Umweltinformationen für Bauprodukte, Bauwerke und Unternehmen

Einordnung für die Betonfertigteilindustrie

Durch die Ausweitung gesellschaftspolitischer Fragestellungen, wie Klima- und Ressourcenschutz, Nachhaltigkeit und Transparenz in der Lieferkette, sind die Anforderungen an die Hersteller von Baustoffen und Bauteilen gestiegen: Sie müssen mehr denn je auf die ökologische Qualität ihrer Produkte achten, deren Wirkung auf die Umwelt ermitteln, die erforderlichen Informationen kommunizieren und das eigene Unternehmen an den neuen Fragestellungen ausrichten.

Nachfolgend werden einige für den (Beton-)Baubereich relevante Management- und Zertifizierungssysteme sowie mögliche Kennzeichnungen (Siegel) beschrieben. Dies soll Unternehmen eine Hilfestellung bei der Wahl eines für ihre Zielsetzung geeigneten Systems geben. Dabei kann es je nach Unternehmensspezifika andere – hier nicht genannte – Möglichkeiten geben. 

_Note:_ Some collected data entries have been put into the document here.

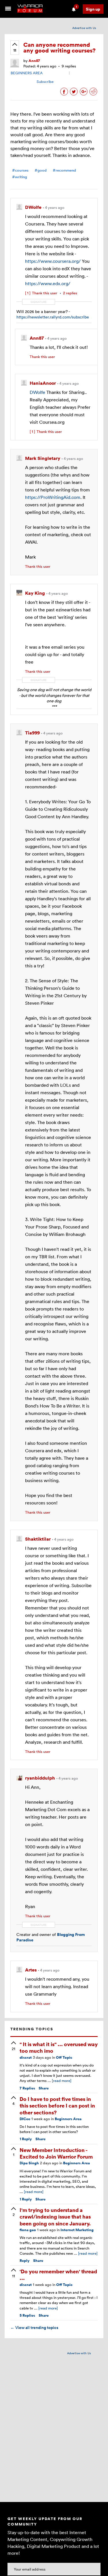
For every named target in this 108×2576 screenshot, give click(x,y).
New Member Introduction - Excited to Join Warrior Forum (56, 2153)
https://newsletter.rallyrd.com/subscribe (52, 317)
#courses (20, 170)
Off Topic (64, 2057)
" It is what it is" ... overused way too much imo (59, 2047)
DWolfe (37, 392)
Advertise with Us (84, 28)
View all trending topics (34, 2327)
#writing (19, 177)
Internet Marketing (77, 2230)
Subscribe (45, 81)
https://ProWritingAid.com (52, 497)
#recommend (64, 170)
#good (41, 170)
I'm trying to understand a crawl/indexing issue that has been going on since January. (55, 2216)
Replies (27, 2088)
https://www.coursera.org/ (53, 261)
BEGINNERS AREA (27, 72)
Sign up (93, 9)
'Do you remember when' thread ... (58, 2274)
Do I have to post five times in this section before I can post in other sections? (57, 2105)
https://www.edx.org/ (47, 283)
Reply (26, 2139)
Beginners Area (68, 2119)
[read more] (61, 2080)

Vor dem Hintergrund des erheblichen arbeitstechnischen und finanziellen Aufwands für Datenerhebung, Bilanzierung und Zertifizierung sollte das gewählte System inkl. Kennzeichnung einen möglichst großen Mehrwert für die Unternehmen generieren. In jedem Fall, das heißt unabhängig von der angestrebten Zertifizierung, führt die vertiefte Beschäftigung mit den Umweltwirkungen von Unternehmen und Produkten zu einer Sensibilisierung für die eigenen Prozesse. Zum Beispiel können

  • Kenntnisse über die eigenen Produkte und Produktionsprozesse vergrößert,
  • Kosten eingespart werden durch 
    • effizientere Nutzung von Materialien und Energie,
    • effizientere Produktionsverfahren,
    • verringertes Abfallaufkommen,
  • Innovationen initiiert und
  • Umweltauswirkungen reduziert werden.

Dieser Text ist die Zusammenfassung des ausführlicheren Fachbeitrag “Umweltinformationen für Bauprodukte, Bauwerke und Unternehmen - Einordnung für die Betonfertigteilindustrie” der beiden Autorinnen, Alice Becke (Fachvereinigung Deutscher Betonfertigteilbau e.V.) und Diana Krüger (Bayerischer Industrieverband Baustoffe, Steine und Erden e.V.).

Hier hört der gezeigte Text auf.